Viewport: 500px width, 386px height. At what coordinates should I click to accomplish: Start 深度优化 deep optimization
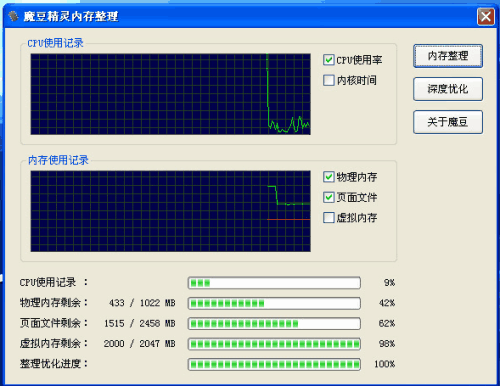point(448,89)
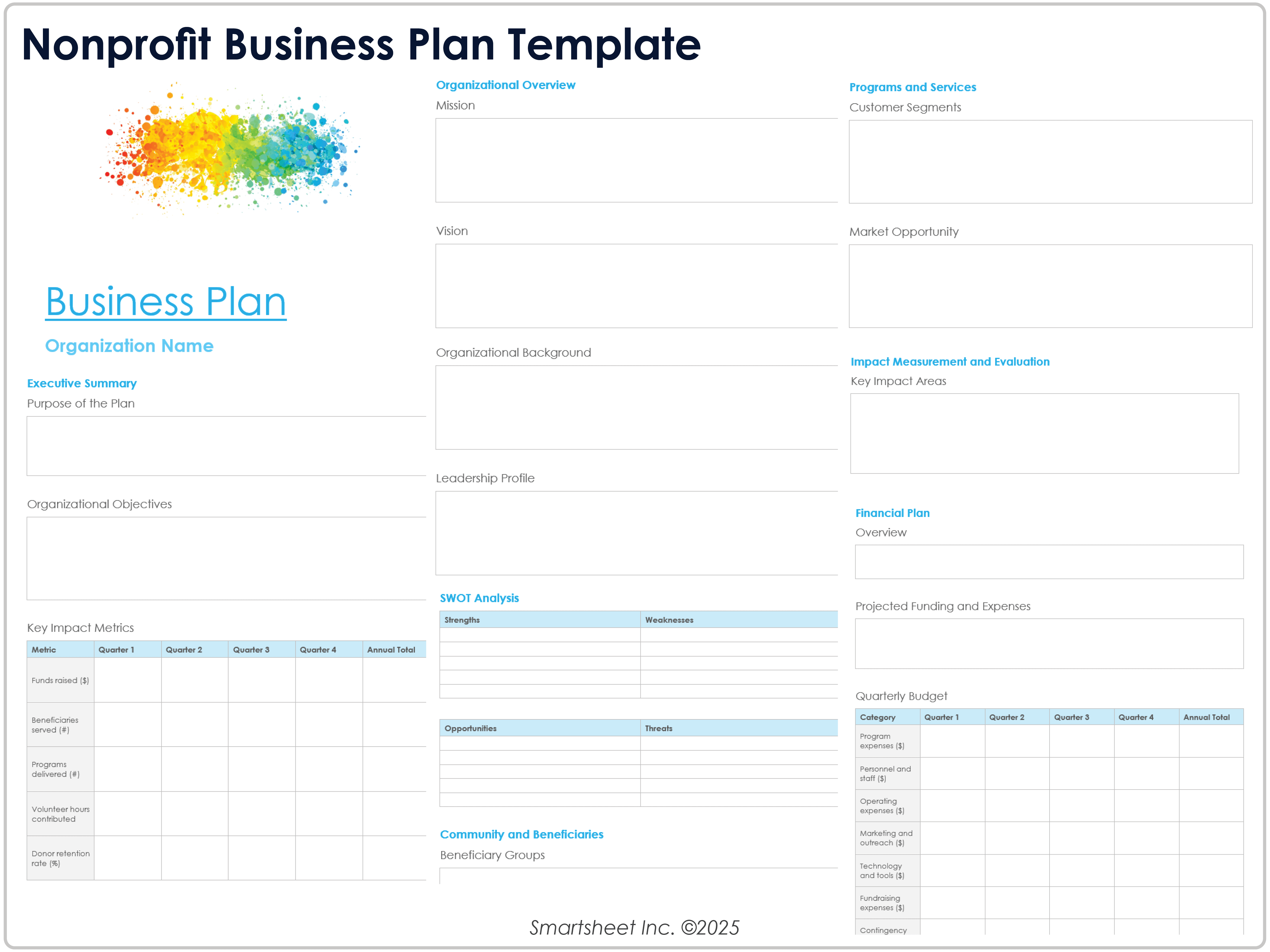Click into the Purpose of the Plan box
The height and width of the screenshot is (952, 1270).
coord(226,446)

==================================================

ACTIVITY: Repeat all entries exactly. Skip the pictures.

REPLY:
Viewport: 500px width, 386px height. At what coordinates should I click to accomplish: Start 深度优化 deep optimization
point(448,89)
Click into the Purpose of the Plan box
The height and width of the screenshot is (952, 1270).
coord(226,446)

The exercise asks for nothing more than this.